◆ TASK TO COMPLETE:
The required answer is the count of lines in the records that contain "section", with no other text.

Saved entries
⟨

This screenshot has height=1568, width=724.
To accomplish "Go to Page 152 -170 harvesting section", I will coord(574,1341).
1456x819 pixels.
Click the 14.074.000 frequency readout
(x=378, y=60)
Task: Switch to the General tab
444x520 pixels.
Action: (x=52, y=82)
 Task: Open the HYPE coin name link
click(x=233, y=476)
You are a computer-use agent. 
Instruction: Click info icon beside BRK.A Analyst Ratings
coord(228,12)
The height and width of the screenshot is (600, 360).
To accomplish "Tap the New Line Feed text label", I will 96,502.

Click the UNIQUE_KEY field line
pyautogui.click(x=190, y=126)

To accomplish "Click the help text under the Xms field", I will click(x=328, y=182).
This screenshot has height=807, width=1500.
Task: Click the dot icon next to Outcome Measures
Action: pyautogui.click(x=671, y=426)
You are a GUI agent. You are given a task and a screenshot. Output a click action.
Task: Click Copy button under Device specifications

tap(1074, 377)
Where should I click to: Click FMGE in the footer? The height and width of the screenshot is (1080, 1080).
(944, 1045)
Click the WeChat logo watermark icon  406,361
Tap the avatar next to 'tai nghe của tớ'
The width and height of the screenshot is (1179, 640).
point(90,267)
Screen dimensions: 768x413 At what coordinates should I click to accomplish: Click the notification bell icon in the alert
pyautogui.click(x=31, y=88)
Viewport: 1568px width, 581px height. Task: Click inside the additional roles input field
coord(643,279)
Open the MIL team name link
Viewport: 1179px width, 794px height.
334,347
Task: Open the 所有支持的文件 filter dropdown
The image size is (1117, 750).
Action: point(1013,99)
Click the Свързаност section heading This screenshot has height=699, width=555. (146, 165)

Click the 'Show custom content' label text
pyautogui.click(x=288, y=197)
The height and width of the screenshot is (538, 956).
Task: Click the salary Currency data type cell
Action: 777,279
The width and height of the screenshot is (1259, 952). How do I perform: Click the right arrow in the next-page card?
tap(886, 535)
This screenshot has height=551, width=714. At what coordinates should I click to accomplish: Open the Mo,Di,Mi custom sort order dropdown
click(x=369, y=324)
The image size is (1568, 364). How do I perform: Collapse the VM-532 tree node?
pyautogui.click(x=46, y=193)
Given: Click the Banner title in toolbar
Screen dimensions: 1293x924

⟩

◆ WRITTEN SOLUTION:
2